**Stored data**
—————
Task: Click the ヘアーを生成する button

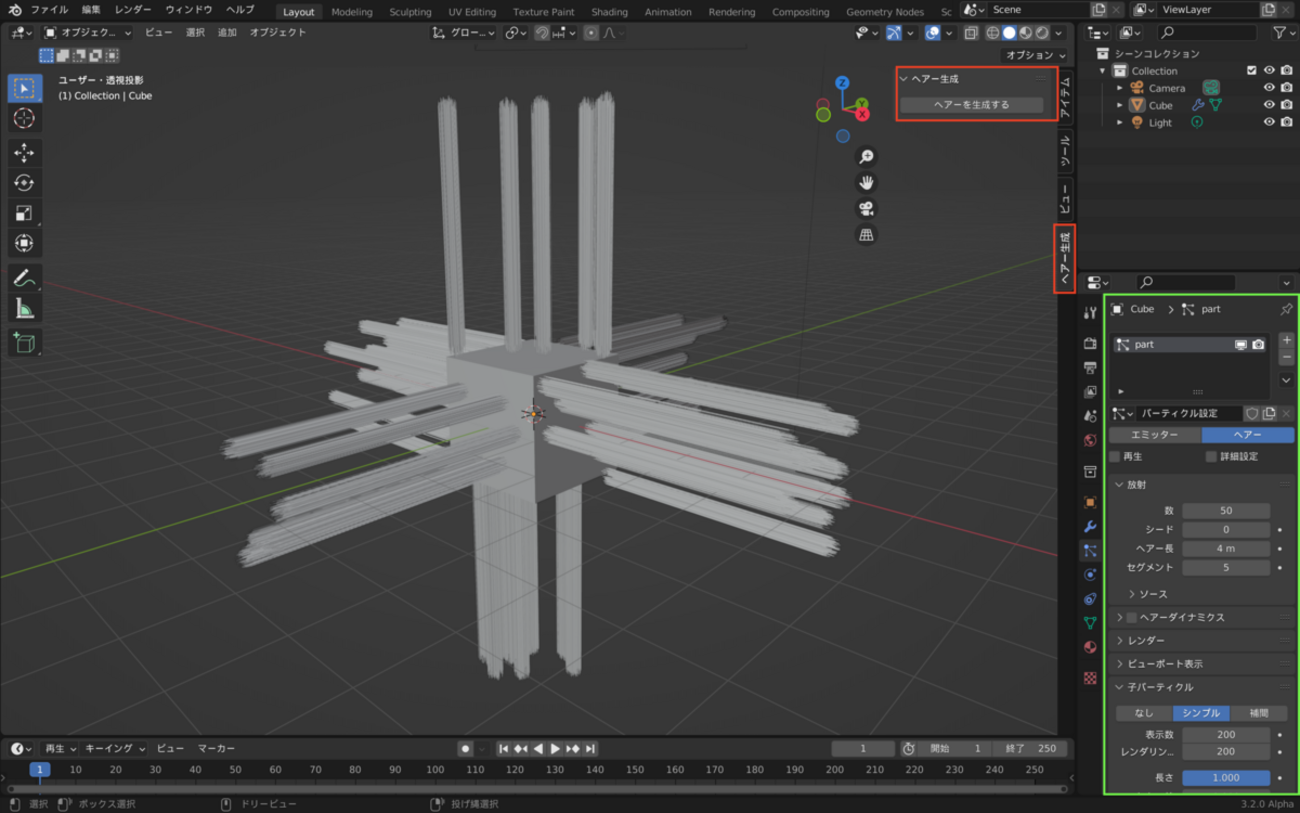Action: pos(971,105)
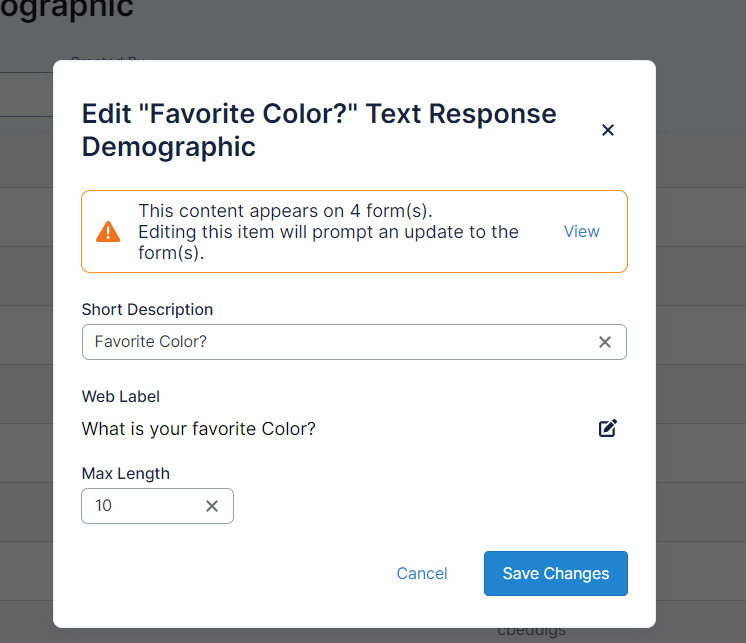746x643 pixels.
Task: Click the "Short Description" field label
Action: point(147,310)
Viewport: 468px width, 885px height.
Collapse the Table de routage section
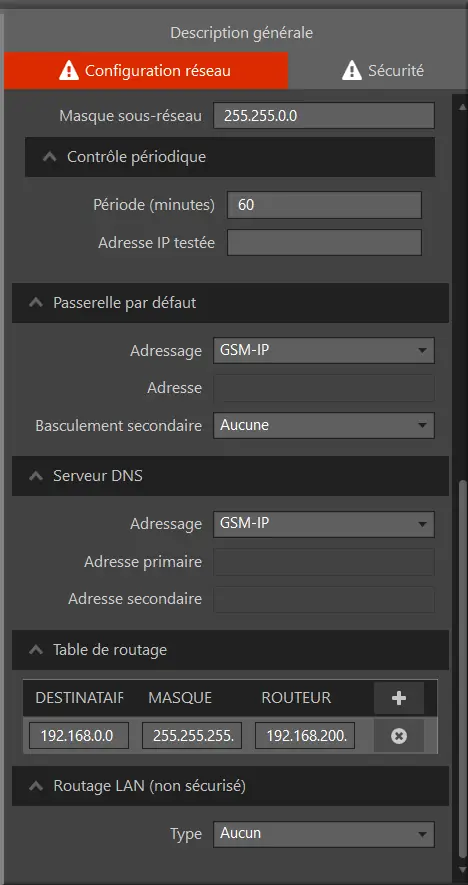coord(36,650)
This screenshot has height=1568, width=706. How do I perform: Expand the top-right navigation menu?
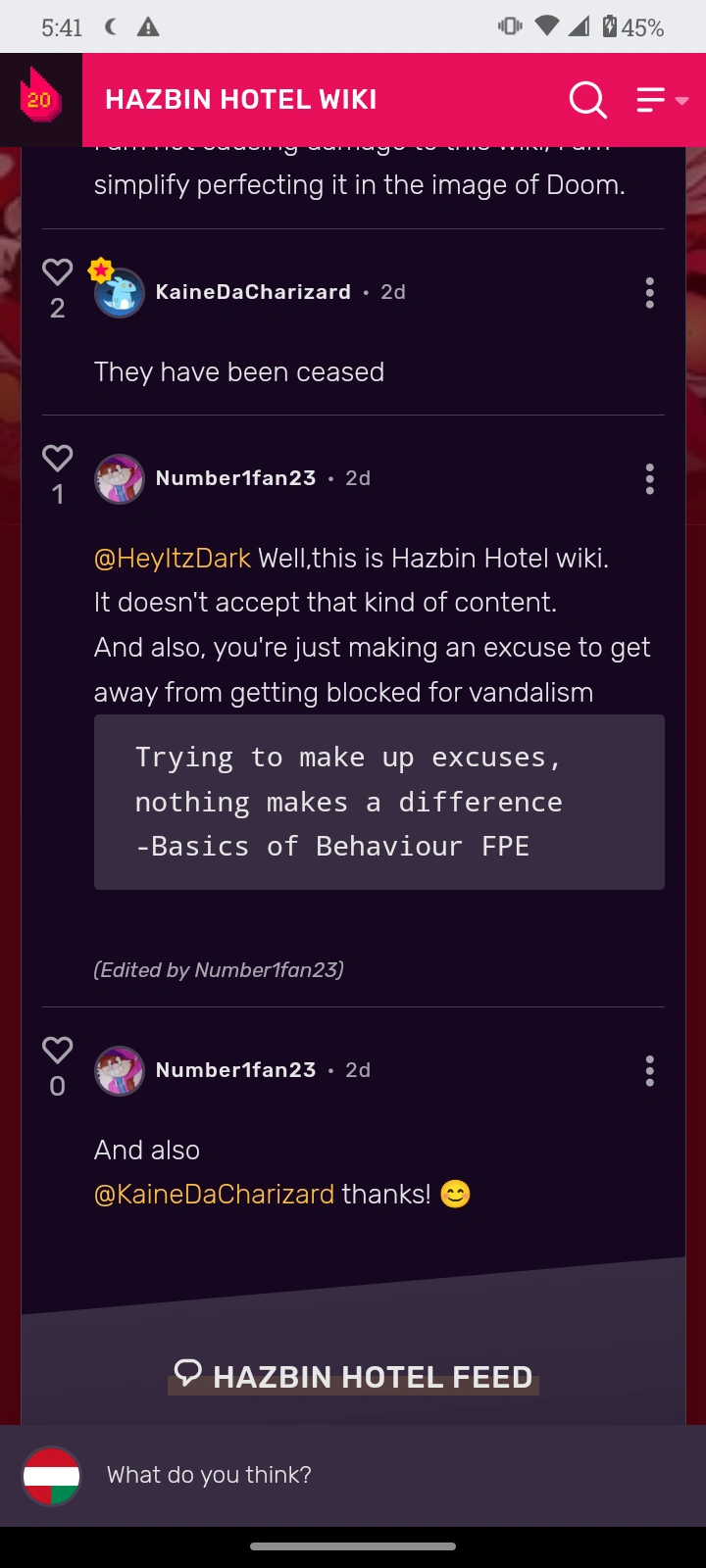tap(662, 99)
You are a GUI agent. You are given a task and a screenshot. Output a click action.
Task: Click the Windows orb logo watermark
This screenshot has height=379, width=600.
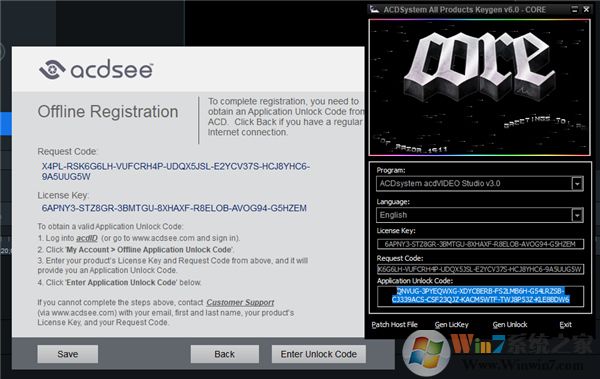427,352
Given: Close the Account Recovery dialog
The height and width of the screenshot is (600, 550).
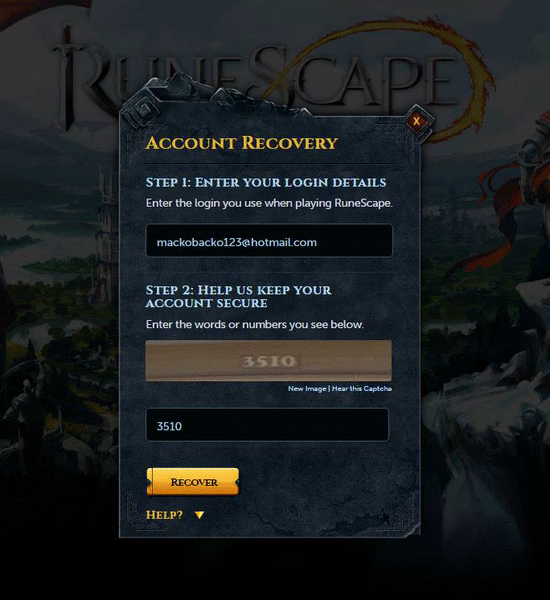Looking at the screenshot, I should click(x=416, y=121).
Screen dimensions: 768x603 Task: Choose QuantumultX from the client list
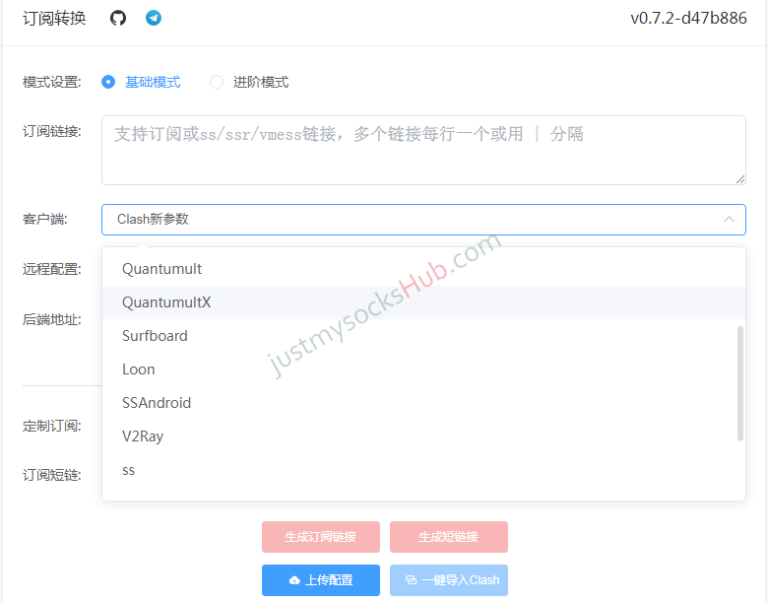(x=166, y=302)
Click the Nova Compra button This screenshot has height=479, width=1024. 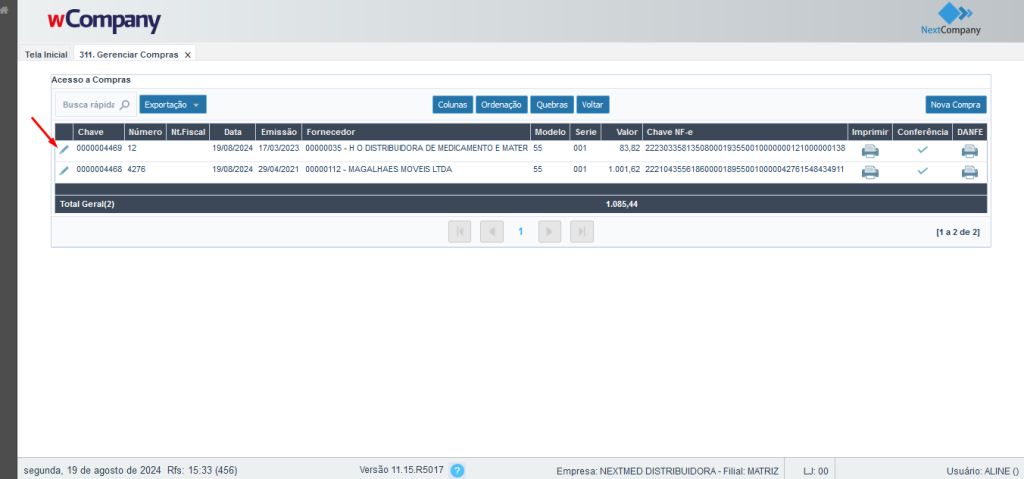pos(955,105)
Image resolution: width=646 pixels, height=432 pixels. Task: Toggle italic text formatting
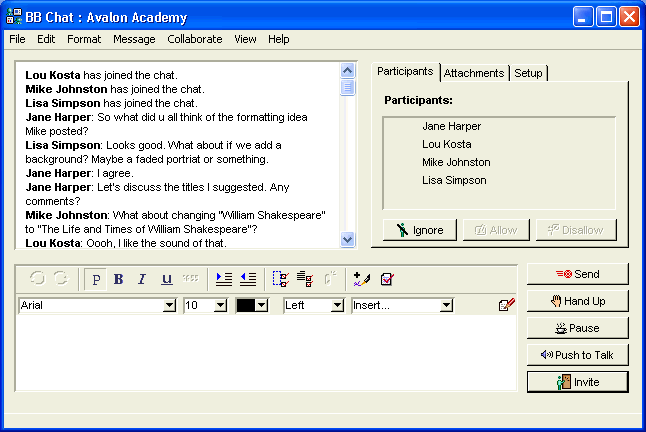point(142,279)
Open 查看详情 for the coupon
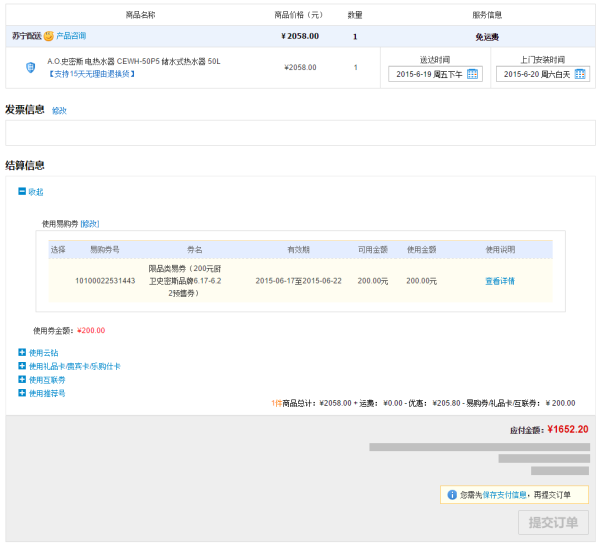The width and height of the screenshot is (600, 547). 500,281
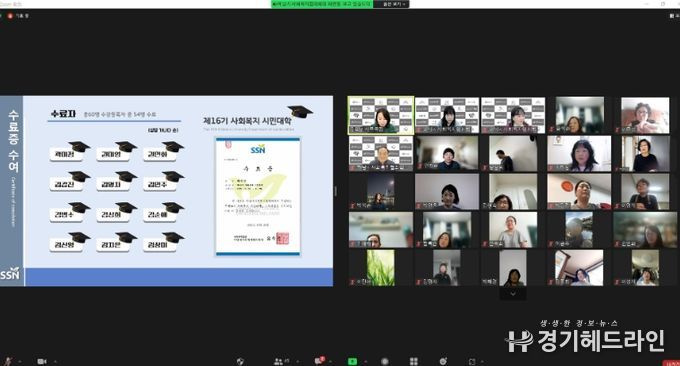Toggle the video camera icon
The image size is (680, 366).
click(x=42, y=361)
—————
**ASSIGNMENT**
Using the records above, reproduce exactly the lines from the line containing "Image resolution: width=646" through the last line, with both ends kept and no pictures.

**RESPONSE TO THIS EXERCISE**
Image resolution: width=646 pixels, height=432 pixels. Task: Toggle italic text formatting
point(142,279)
Open 查看详情 for the coupon
The width and height of the screenshot is (600, 547). 500,281
Toggle the video camera icon
The image size is (680, 366).
click(x=42, y=361)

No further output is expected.